SELECTED EXCERPT START

'Quantum of Solace'

Activision's videogame adaptation of "Quantum of Solace" forgoes secret agenting in favor of dropping 007 into a standard first-person shooter and having him mow down hundreds of anonymous goons. It's a decent action game, but doesn't remotely capture the spirit of its source material.

Forget cool cars, hot girls, martinis and anything to do with spying: James Bond has become Rambo. Activision’s videogame adaptation of “Quantum of Solace” forgoes secret agenting in favor of dropping 007 into a standard first-person shooter and having him mow down hundreds of anonymous goons. It’s a decent action game, but doesn’t remotely capture the spirit of its source material. Moreover, it falls well short of the year’s best shooters, meaning it’s unlikely to shake many gamers or stir 007 fans.

Developer Treyarch has boasted that it built “Quantum of Solace” with the same technology used for last year’s ultra-successful “Call of Duty 4,” but the resulting game is so similar it feels more like a series of new “Call of Duty” levels. That wouldn’t be a bad thing if Bond was a one-man army known to shoot his way out of every situation. But producing a game allegedly about a spy on technology developed for a military game makes about as much sense as dropping Hannah Montana into the “Halo” universe.

The game takes players through the plot of both “Quantum of Solace” and, via flashback, 2006’s “Casino Royale” by turning movie settings into tightly scripted shooting galleries. Gameplay consists almost entirely of Bond hiding behind walls or barriers and taking out hundreds of not very bright enemies by shooting either them or the explosive canisters placed conveniently all over the place until levels arbitrarily end. The gunplay is so constant and repetitive it feels like Bond’s license to kill is a frequent-mayhem rewards card.

SELECTED EXCERPT END

* REQUIRED ACTION A
Reproduce the Quantum of Solace game review word for word, starting with "Activision's videogame adaptation" and going on through "doesn't remotely capture the spirit of its source material.".
* REQUIRED ACTION B
Resume the Quantum of Solace game review after its final sentence and continue it.

DATA START

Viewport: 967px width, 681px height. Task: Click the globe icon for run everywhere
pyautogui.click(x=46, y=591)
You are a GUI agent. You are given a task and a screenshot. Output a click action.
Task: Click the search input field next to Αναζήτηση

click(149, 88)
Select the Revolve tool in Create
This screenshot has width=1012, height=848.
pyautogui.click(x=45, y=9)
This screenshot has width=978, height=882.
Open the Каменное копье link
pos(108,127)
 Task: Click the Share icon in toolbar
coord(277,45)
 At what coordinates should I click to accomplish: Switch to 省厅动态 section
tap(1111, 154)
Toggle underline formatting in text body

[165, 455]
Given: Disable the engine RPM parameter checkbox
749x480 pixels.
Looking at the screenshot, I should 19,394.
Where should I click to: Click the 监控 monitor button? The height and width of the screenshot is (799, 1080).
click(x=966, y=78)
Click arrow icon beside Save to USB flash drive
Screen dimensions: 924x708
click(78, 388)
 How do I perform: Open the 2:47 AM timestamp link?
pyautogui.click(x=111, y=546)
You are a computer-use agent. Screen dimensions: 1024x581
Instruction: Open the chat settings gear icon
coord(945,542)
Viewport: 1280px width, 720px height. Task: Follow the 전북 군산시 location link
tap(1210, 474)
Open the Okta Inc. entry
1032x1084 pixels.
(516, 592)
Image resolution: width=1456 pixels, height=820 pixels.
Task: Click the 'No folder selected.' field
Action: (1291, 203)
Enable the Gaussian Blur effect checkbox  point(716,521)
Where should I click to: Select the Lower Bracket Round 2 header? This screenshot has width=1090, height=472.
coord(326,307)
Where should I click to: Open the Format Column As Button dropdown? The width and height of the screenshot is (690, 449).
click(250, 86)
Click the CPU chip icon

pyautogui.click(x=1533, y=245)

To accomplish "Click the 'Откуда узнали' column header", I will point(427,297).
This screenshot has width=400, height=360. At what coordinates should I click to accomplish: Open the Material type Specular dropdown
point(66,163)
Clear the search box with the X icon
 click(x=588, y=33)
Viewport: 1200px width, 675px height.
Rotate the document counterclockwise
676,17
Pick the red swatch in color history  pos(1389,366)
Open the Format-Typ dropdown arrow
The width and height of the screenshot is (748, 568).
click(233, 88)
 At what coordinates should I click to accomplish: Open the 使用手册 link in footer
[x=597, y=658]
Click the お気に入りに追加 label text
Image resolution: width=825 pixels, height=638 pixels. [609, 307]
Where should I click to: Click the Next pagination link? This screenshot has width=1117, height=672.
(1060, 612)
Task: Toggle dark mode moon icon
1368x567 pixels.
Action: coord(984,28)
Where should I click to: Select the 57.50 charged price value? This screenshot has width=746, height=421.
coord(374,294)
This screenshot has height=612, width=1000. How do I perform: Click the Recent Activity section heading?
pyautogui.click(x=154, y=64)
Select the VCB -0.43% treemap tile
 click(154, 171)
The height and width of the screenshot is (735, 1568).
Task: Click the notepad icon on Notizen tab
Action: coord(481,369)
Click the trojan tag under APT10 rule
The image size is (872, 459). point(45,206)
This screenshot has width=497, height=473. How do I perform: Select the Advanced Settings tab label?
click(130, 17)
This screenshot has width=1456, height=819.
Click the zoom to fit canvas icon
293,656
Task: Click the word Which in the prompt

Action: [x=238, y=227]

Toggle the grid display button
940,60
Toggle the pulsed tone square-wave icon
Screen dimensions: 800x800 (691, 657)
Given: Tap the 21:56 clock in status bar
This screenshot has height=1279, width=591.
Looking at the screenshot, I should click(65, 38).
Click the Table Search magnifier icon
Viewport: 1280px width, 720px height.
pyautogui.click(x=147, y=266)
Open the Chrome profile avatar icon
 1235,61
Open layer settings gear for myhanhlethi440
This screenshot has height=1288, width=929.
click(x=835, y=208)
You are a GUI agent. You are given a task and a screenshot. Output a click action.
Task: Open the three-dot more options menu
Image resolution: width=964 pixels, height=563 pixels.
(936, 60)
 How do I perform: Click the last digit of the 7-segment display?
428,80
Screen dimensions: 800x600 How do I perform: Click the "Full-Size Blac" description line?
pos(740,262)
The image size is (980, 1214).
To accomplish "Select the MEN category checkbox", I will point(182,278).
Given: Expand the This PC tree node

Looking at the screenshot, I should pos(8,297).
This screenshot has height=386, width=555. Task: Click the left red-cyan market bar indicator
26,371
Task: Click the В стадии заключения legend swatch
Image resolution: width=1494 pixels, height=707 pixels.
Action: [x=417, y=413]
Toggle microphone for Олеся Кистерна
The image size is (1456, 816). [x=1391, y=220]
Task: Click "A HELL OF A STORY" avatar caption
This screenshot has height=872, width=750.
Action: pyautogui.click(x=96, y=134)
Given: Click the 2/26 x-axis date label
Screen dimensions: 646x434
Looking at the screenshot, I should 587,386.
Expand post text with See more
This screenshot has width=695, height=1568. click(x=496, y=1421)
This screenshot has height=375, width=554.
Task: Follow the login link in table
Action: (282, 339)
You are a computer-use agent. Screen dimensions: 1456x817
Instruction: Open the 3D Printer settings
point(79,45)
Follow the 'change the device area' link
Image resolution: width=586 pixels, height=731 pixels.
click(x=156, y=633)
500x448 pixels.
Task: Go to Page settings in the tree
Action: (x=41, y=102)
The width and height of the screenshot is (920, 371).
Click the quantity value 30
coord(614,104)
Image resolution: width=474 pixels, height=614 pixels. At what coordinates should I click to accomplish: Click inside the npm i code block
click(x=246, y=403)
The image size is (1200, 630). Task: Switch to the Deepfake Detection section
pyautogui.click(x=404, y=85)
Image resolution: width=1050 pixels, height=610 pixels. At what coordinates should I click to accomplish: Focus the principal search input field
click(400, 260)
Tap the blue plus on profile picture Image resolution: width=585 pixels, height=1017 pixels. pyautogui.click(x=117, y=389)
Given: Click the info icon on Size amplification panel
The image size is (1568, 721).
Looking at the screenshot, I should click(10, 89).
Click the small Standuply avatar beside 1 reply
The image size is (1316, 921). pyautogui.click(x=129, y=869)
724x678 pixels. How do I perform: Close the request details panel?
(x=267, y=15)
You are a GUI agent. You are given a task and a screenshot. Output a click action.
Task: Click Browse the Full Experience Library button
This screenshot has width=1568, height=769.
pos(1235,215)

DATA END

* RESPONSE AREA A
Activision's videogame adaptation of "Quantum of Solace" forgoes secret agenting in favor of dropping 007 into a standard first-person shooter and having him mow down hundreds of anonymous goons. It's a decent action game, but doesn't remotely capture the spirit of its source material.

* RESPONSE AREA B
The only reminder players have that they’re not looking at “Call of Duty” is when the camera occasionally switches to the third person while Bond is hiding, revealing a reasonable facsimile of Daniel Craig (if his expression never changed). Judi Dench and a few other cast members voice dense briefing sequences between levels that try to explain a plot that those who haven’t seen the films will have no chance of following.

The stealthiest “Quantum of Solace” gets is sequences in which players have to use a silencer and avoid security cameras in order to avoid detection as long as possible before the inevitable frenetic violence starts. Even more disappointing than the lack of spying is that the game skips most of the best moments from both films in order to get to the violence. Not only did Treyarch exclude scenes that don’t translate as smoothly into videogame form, such as Bond’s romantic conquests, it didn’t even bother with a car chase or the climactic poker game from “Casino Royale.” If Bond isn’t using a gun, this game isn’t interested.

As far as shooters go, “Quantum of Solace” is perfectly adequate and should sate the hunger of hard core fans for whom this fall’s “Gears of War 2,” “Resistance 2″ and “Call of Duty: World at War” aren’t enough. Graphics are decent and though the level design never gets sophisticated, there are a few compelling sniping sequences and one in which the player has to run across the top of a high speed train.

Online multiplayer is the most direct rip-off from “Call of Duty 4,” with only the British accents and constantly replayed 007 theme to differentiate this game in any significant way.

Quantum of Solace

Rated T. $30-$60

Production

An Activision presentation of a game developed by Treyarch and licensed by MGM for the DS, PC, Playstation 2, Playstation 3, Wii and Xbox 360. Reviewed on Xbox 360.